▸ What you have to do
Can you copy the listing below verbatim, from the line containing "at (72, 994)." up to and including the line containing "Image resolution: width=1672", and give only those lines?
Available records below:
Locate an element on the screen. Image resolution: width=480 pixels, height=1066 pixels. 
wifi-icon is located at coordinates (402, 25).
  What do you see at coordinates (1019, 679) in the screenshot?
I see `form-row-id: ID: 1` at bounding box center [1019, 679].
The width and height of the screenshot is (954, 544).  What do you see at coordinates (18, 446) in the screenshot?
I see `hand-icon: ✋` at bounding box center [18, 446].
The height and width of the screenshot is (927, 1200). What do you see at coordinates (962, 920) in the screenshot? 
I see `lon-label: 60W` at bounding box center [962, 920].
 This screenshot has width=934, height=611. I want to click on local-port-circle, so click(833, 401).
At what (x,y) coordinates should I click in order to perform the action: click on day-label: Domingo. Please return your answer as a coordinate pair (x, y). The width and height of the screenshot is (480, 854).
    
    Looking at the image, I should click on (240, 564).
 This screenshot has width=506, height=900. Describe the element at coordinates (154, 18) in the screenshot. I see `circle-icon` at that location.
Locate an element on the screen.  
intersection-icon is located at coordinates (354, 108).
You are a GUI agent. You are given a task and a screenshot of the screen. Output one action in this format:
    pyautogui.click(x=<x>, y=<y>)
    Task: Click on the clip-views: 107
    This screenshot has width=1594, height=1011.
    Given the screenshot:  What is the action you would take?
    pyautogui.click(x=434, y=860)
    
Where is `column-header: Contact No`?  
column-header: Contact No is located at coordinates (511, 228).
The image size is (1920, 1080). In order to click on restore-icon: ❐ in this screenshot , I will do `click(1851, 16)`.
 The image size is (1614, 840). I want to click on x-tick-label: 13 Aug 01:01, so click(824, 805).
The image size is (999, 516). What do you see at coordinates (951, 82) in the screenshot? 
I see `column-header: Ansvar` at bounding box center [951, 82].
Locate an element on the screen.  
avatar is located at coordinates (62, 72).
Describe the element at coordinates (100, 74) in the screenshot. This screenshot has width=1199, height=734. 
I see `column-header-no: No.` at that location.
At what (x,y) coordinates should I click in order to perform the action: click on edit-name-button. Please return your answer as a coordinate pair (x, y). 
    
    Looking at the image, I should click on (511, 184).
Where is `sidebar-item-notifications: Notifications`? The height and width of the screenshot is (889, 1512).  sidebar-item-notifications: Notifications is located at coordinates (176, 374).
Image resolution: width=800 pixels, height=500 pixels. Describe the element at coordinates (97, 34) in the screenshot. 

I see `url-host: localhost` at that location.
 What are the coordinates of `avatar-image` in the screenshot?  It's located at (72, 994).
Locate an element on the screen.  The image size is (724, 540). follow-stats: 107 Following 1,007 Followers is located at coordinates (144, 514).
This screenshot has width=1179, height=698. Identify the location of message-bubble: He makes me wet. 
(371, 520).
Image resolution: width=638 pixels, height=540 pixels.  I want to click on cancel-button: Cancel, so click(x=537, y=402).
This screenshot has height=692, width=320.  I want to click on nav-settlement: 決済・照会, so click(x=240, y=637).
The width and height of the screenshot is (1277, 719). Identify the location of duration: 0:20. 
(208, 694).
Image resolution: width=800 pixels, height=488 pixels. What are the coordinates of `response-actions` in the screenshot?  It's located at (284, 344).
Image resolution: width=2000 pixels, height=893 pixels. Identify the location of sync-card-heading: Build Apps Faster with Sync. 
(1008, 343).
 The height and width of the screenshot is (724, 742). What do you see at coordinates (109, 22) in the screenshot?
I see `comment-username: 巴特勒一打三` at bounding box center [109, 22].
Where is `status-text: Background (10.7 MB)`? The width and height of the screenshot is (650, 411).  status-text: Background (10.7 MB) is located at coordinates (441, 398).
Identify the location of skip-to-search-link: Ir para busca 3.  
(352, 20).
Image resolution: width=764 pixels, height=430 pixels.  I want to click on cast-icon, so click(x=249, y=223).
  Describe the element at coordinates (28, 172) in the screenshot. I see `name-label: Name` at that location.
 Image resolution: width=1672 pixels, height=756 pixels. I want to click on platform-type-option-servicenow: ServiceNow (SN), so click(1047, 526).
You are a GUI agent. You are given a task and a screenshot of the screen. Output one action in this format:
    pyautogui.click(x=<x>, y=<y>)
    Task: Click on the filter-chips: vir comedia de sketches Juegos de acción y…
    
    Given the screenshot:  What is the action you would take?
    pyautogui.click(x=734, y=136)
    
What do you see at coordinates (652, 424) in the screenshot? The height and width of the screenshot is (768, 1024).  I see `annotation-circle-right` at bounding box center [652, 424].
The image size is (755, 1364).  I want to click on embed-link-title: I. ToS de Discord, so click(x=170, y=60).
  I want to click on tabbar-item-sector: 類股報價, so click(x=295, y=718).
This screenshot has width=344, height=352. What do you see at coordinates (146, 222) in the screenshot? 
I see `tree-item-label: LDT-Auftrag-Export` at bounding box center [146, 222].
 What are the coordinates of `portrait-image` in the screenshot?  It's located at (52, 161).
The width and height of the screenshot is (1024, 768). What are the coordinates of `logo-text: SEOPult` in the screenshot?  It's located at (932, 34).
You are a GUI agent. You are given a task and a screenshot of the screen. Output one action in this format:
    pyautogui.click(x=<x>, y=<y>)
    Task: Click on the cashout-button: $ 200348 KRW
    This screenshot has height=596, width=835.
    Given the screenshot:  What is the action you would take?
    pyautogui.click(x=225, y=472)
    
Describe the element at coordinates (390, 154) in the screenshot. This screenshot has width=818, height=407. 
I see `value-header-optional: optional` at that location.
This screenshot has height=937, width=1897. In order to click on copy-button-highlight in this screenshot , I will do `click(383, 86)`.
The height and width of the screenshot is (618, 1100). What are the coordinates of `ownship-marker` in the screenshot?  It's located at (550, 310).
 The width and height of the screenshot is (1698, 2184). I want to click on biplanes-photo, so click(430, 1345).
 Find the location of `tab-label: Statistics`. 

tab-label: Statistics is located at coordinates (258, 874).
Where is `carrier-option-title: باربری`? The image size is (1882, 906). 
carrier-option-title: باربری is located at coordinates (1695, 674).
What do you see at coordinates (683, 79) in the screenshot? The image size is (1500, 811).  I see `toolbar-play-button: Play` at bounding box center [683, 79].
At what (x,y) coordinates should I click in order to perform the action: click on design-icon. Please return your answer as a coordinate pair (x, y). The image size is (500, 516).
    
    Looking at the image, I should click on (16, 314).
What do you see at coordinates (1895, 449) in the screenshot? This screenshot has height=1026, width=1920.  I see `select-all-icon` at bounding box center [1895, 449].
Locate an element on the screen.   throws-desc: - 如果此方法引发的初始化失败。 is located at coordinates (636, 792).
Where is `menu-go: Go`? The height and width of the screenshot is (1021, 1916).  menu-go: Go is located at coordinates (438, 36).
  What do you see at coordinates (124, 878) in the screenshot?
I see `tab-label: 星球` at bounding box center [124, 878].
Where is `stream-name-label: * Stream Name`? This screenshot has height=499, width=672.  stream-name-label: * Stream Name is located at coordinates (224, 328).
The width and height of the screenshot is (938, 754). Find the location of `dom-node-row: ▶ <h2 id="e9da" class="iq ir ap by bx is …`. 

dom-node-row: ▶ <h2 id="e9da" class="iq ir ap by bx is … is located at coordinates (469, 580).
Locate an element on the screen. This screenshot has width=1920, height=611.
End of Available records.
▸ Solution to this problem
 What are the coordinates of `avatar-image` in the screenshot?  It's located at (72, 994).
Locate an element on the screen.  The image size is (724, 540). follow-stats: 107 Following 1,007 Followers is located at coordinates (144, 514).
This screenshot has width=1179, height=698. Identify the location of message-bubble: He makes me wet. 
(371, 520).
Image resolution: width=638 pixels, height=540 pixels.  I want to click on cancel-button: Cancel, so click(x=537, y=402).
This screenshot has height=692, width=320.  I want to click on nav-settlement: 決済・照会, so click(x=240, y=637).
The width and height of the screenshot is (1277, 719). Identify the location of duration: 0:20. 
(208, 694).
Image resolution: width=800 pixels, height=488 pixels. What are the coordinates of `response-actions` in the screenshot?  It's located at (284, 344).
Image resolution: width=2000 pixels, height=893 pixels. Identify the location of sync-card-heading: Build Apps Faster with Sync. 
(1008, 343).
 The height and width of the screenshot is (724, 742). What do you see at coordinates (109, 22) in the screenshot?
I see `comment-username: 巴特勒一打三` at bounding box center [109, 22].
Where is `status-text: Background (10.7 MB)`? The width and height of the screenshot is (650, 411).  status-text: Background (10.7 MB) is located at coordinates (441, 398).
Identify the location of skip-to-search-link: Ir para busca 3.  
(352, 20).
Image resolution: width=764 pixels, height=430 pixels.  I want to click on cast-icon, so click(x=249, y=223).
  Describe the element at coordinates (28, 172) in the screenshot. I see `name-label: Name` at that location.
 Image resolution: width=1672 pixels, height=756 pixels. I want to click on platform-type-option-servicenow: ServiceNow (SN), so click(1047, 526).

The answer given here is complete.